O ensaio começou devagar, ao som de pratos, uns graves e uma versão sintetizada do gancho de Brent Faiyaz em “Crew”. Quando me dei conta, estava diante de uma banda mandando um go-go ao vivo bem na minha frente e sentia algo surgir dentro de mim. Eu não era o único: aos poucos o som da banda ia ganhando corpo, Link dando sinais de que também estava curtindo aquilo ali, seu rosto retorcendo com cada vibração, então me lembrei de algo que ele havia me dito mais cedo naquele dia.

“Fui pro meu primeiro rolê de go-go quando estava na sexta série”, disse, referindo-se às boates em DC e PG County que abrigavam tais baladas no começo dos anos 2000. “Pode ter rolado nesse local chamado Stadium. Com At What Cost, eu estava basicamente revivendo uma época da minha vida naquela era do go-go, lembro de bem de quando esse som bombou pra minha geração e como me sentia com isso, como as coisas eram”.

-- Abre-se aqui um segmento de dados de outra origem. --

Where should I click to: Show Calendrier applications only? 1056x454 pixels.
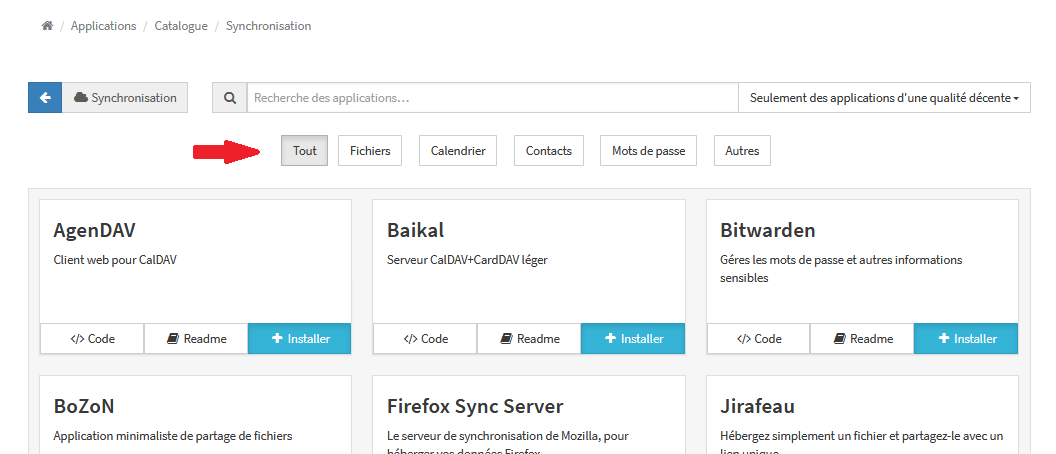(x=458, y=151)
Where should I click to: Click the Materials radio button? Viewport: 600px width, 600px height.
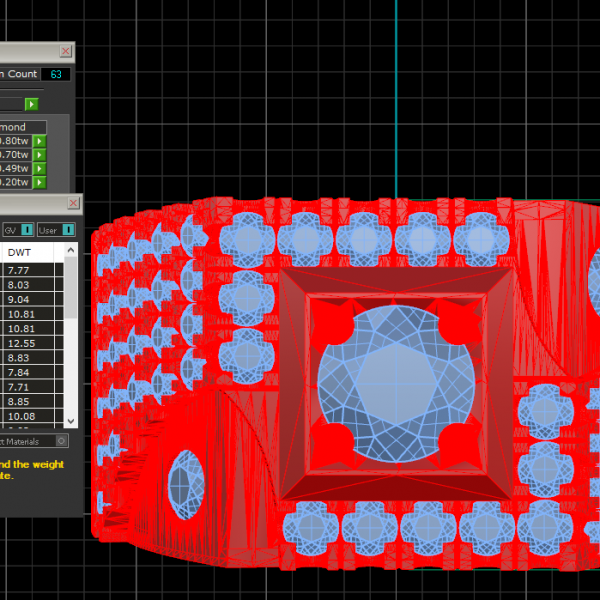[61, 440]
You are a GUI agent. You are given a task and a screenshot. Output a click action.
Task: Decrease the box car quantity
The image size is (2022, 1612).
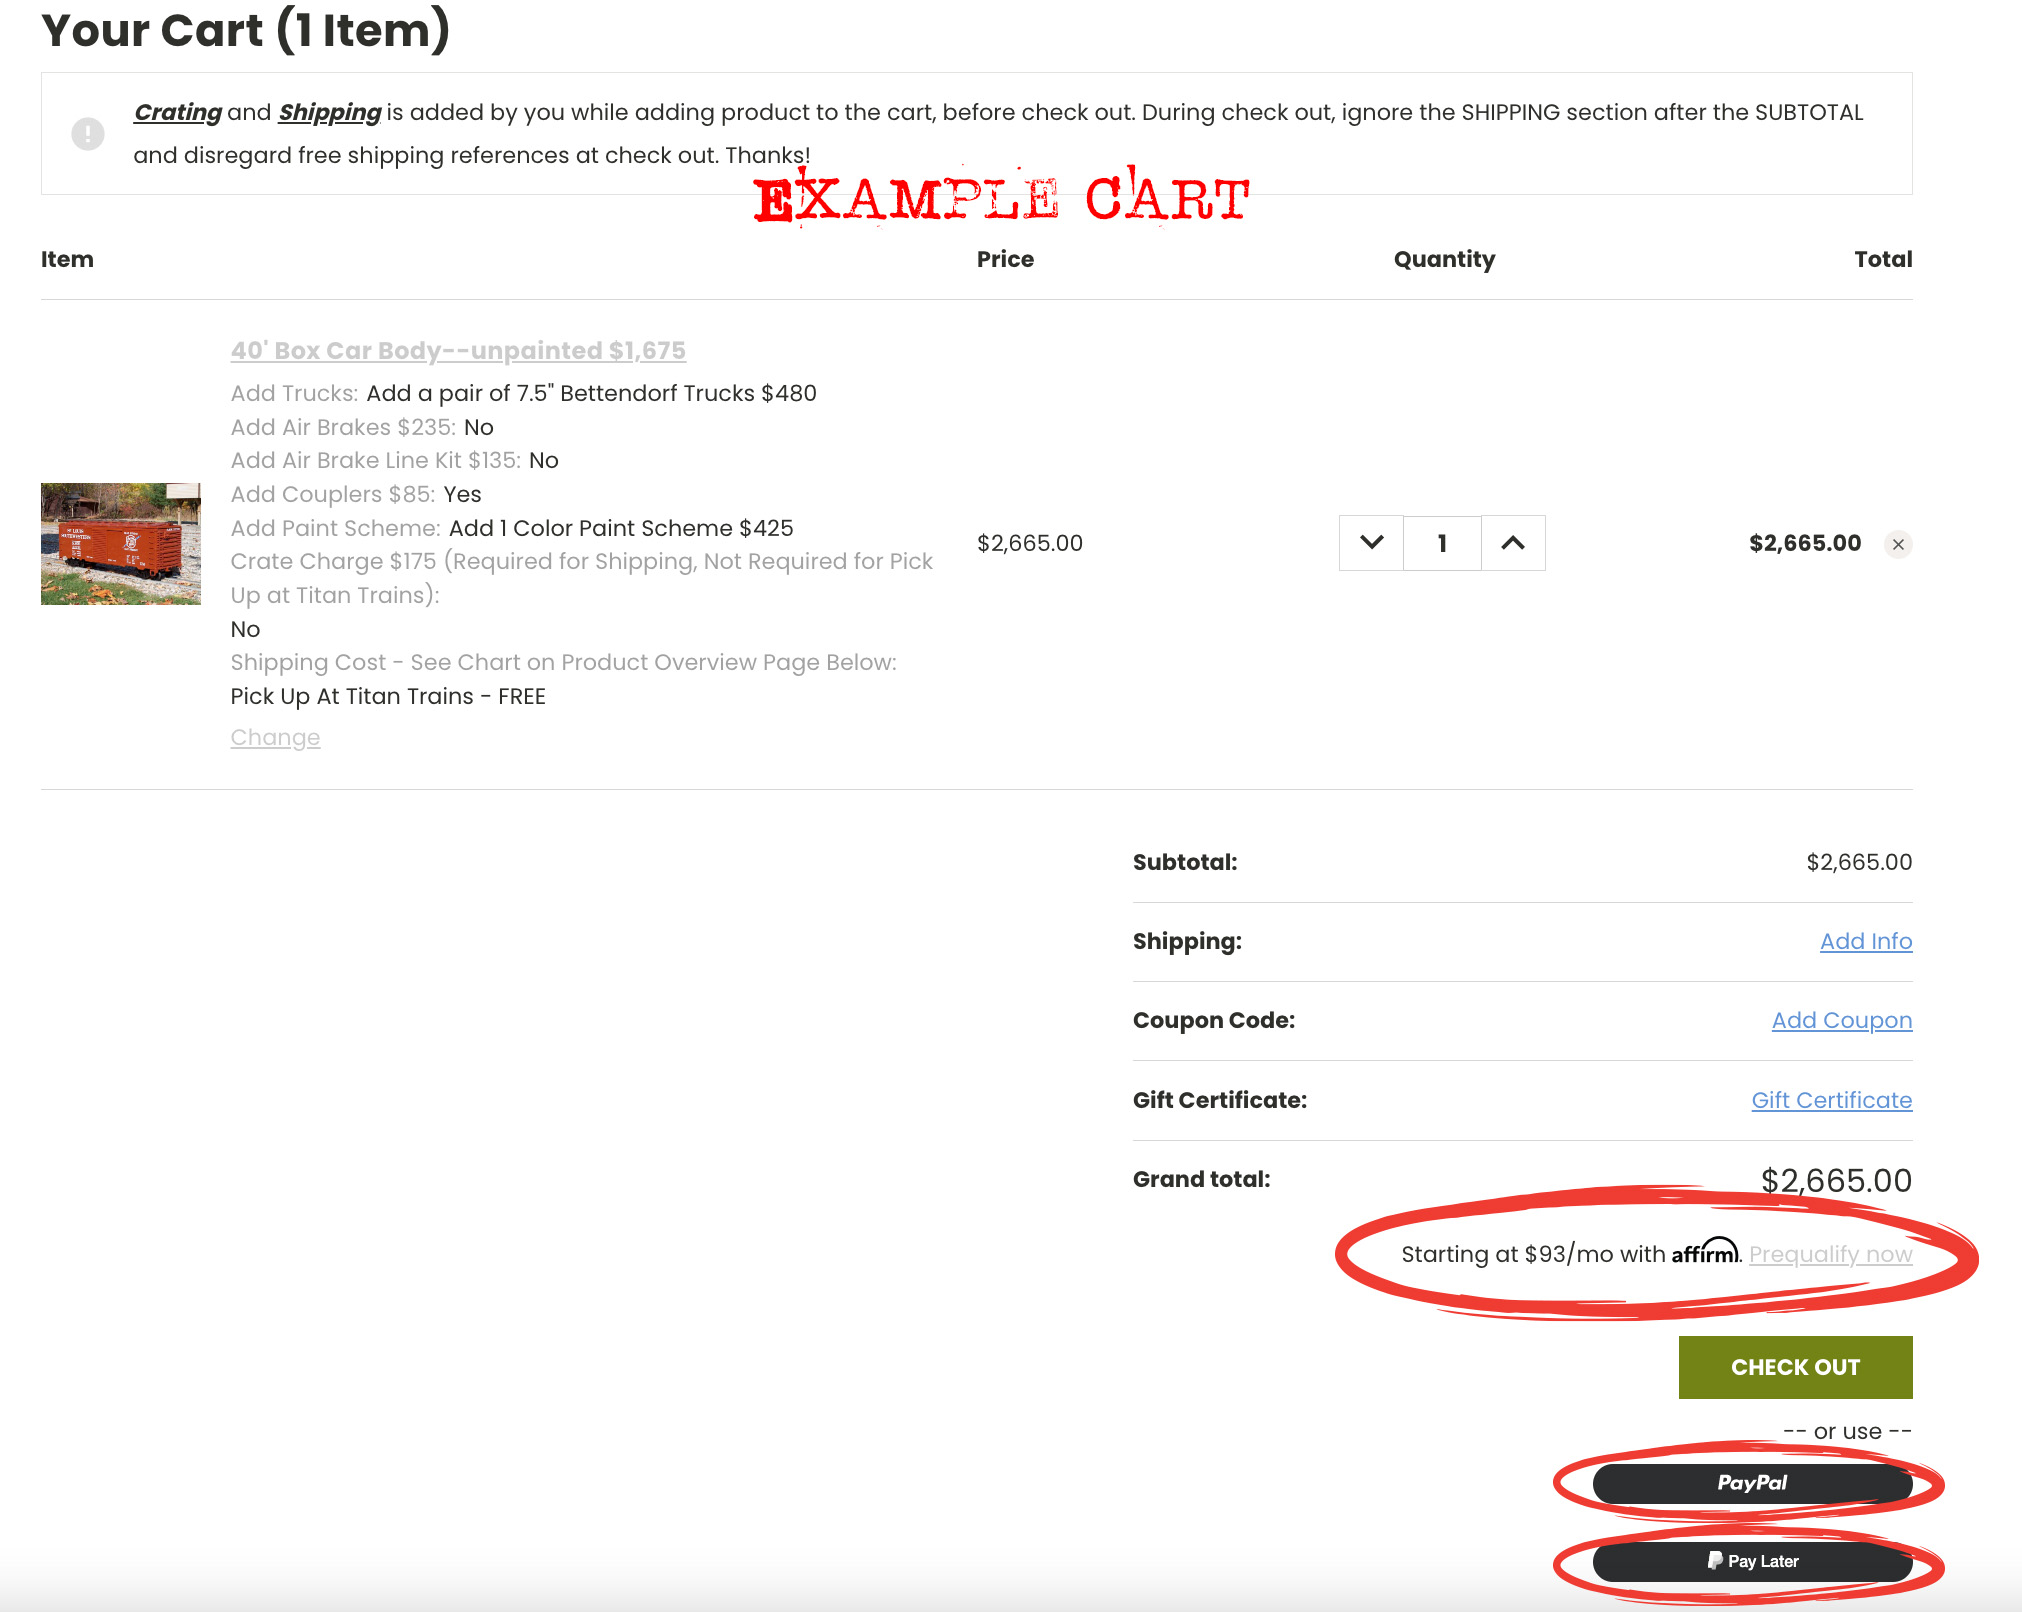tap(1370, 543)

Muitos dos locais apontam para o começo desta década como o fim do domínio do go-go sobre DC. O golpe mais duro sofrido pela cena foi a morte de Chuck Brown, pioneiro do gênero, em 2012, aos 75 anos de idade. Outro veio de forma mais gradual, com uma mudança na demografia da região e regulamentações cada vez mais severas para locais com apresentações do gênero. De acordo com dados de um censo, o lugar outrora conhecido como “Chocolate City” viu sua população negra decair de 70% nos anos 80 para cerca de 48% em 2016. Esse tipo de mudança é acompanhado por um subproduto típico da gentrificação, em que novos moradores brancos acabam por repelir formas de expressão negra.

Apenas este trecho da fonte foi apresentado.